The importance of a therapeutic relationship is that it keeps the client not only safe, but happy, building belief and trust in what you are and what you are doing which will in turn relaxes the client. If the client believes and trusts the therapist, and your treatment then more positive outcomes are more likely,
(McQuillan, 2009 (Moerman, 2002)).

3) Scope of practice“A practitioner shall acknowledge the limitations of their skills and, when necessary, refer clients to the appropriate qualified health care professional” (MNZ, Code of Ethics)
This is about what you do and don’t do with relation to your training, experience, competency and qualifications. It is worth noting that training does not automatically mean competency, as this comes with experience.
It is important that others are aware of exactly what we do, not what they think we do, and whether or not it is appropriate, so it is necessary to have well defined communicated boundaries not only for client safety but so that they are aware of your capabilities.
Examples: As defined by MNZ i) A Certified massage therapist (CMT)) as a relaxation massage therapist as one who can manipulate soft tissue for pleasure and stress related reduction and management, and a
ii) Registered massage therapist (RMT) a therapist who can manipulate soft tissue for pleasure, stress reduction/ management, pain relief, injury management and limited exercise prescription.
It is worth keeping in mind the nonmaleficence of client centered care which is to “First do no harm” as massage therapy should benefit the client or “to help, or at least do no harm”! If treatment is not within your scope of practice then the client needs to be referred to someone who is practiced in the required skills.
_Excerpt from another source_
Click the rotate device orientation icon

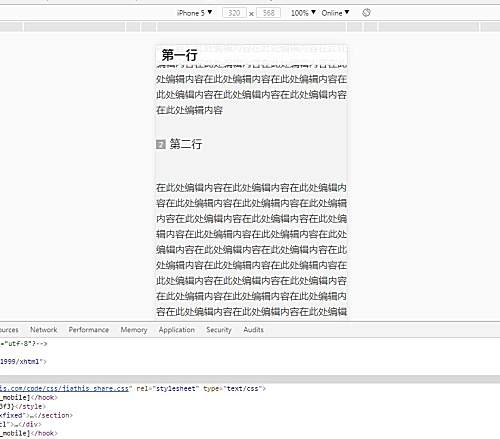pos(366,13)
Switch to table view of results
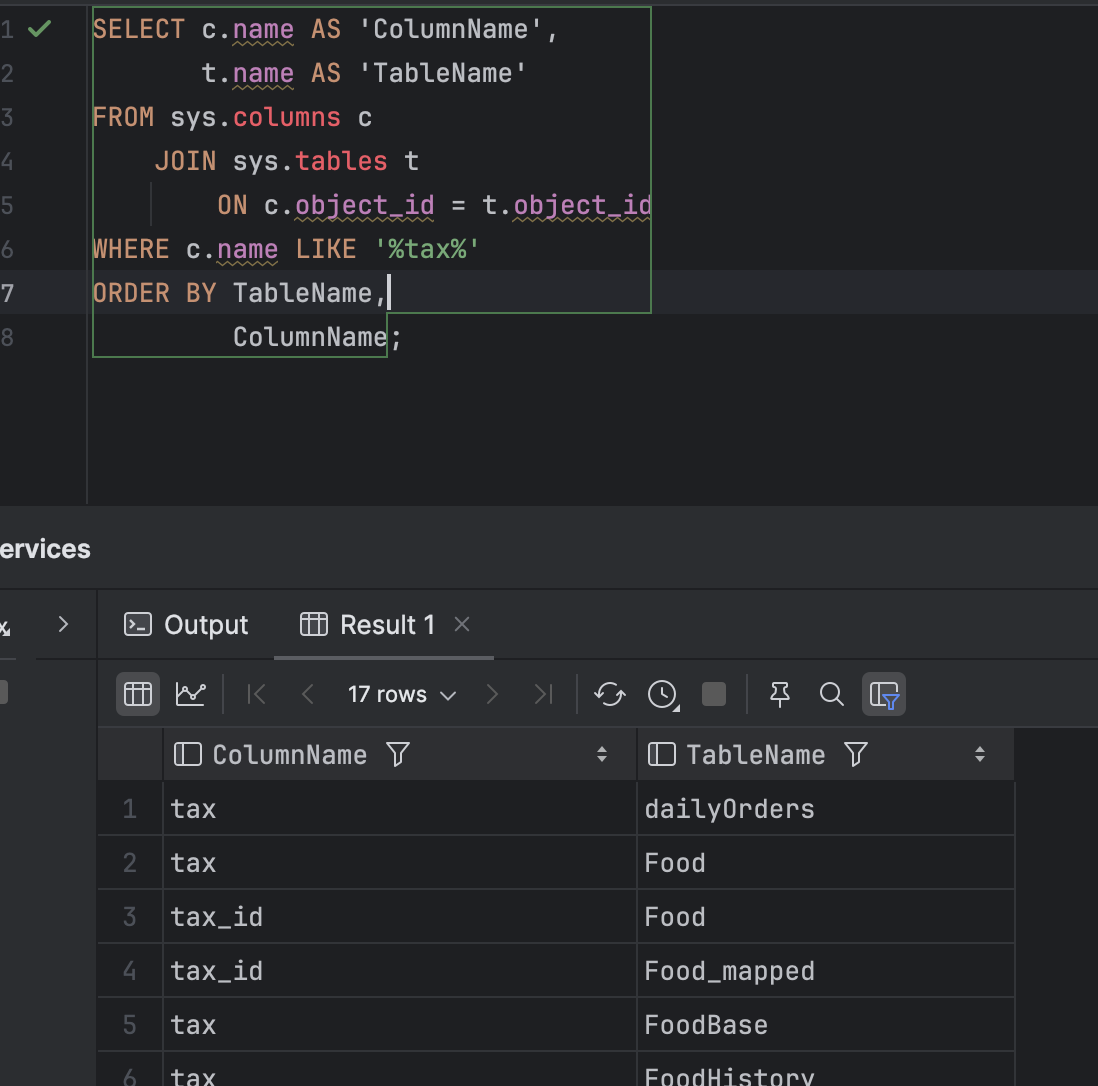 click(138, 694)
4) Ethical decision making

Ethical decision making is based on all of the aforementioned. Should you ever be in the predicament of potentially putting your own interests before that of the client, have any doubts what so ever about its ethical status then you must ask yourself if this is in the clients’ best interest. If it is not then it is unethical. Treat every client as you would like to be treated yourself.

In order to provide the best possible massage experience for each and every client every time the therapist must have a thorough understanding of what
client orientated, professional therapeutic care, based on mutual respect, within well defined boundaries, and practiced within the therapists capabilities in a professional manner by informed consent actually is. Ethics help us define these parameters.

Class notes
Text books


Dictionary Reference. Ethics. Retrieved May 18, 2009 from http://dictionary.reference.com/browse/ethics

Fritz, S., (2009), Mosby’s fundamentals of therapeutic Massage, 4th ed., Missouri: Mosby Elsevier.

McQuillan, D. (2009). Ethics. Retrieved May 17, 2009 from http://elluminate.tekotago.ac.nz/play_recording_confirmation.html
Merriam Webster Dictionary. Ethics. Retrieved May19, 2009 from http://www.merriam-webster.com/dictionary/ethics
Salvo, S., (2007), Massage therapy, principles and practice, 3rd ed., Missouri: Saunders Elsevier.